For the week ending the 16th of November, east coast cattle slaughter ramped up to a five-week high of 139,800 head (Figure 1). This was driven by the southern states, most notably Victoria, which hit its highest level since May 2016. NSW slaughter was just shy of its highest slaughter level for the year.
In southern states, the cattle are still flowing. With spring coming to an end, it’s not unusual to see rising slaughter, but in Victoria, slaughter was 20% higher than 2017 last week. It seems the herd rebuild might be on hold in Victoria for the time being.
The story is different in Queensland. While cattle slaughter has risen there in the last couple of weeks, it remains similar to this time last year and below the five-year average.

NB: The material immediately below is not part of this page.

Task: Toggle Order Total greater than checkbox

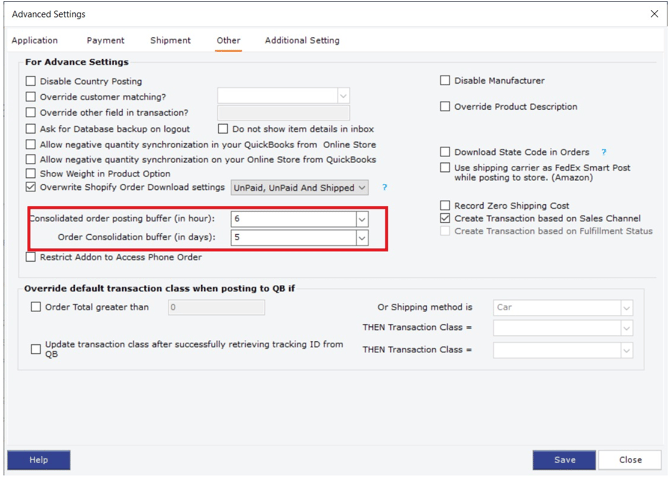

The EYCI had an uptick this week, gaining 11¢ to 527.5¢/kg cwt. Despite higher slaughter rates, the rain across the east coast helped with demand and tightened the supply of store cattle. The EYCI remains 50¢ below the same time last year.
Interestingly, feeder cattle prices sitting around 300¢/kg lwt are close to the same time in 2017. Despite grain prices being up to 30% higher than last year, the dearth of cattle finished on grass is seeing high grainfed cattle prices continue to support feeder values.
What does it mean/next week?:
There isn’t a lot of rain on the forecast for next week, but the amounts we’ve seen in the last couple of days should be enough to provide continued support for cattle prices. Historically, cattle prices remain steady at this time of year, usually through until Christmas.
However, with higher prices has come higher volatility. We think there is still upside for store cattle but finished cattle values might find a rally a bit harder.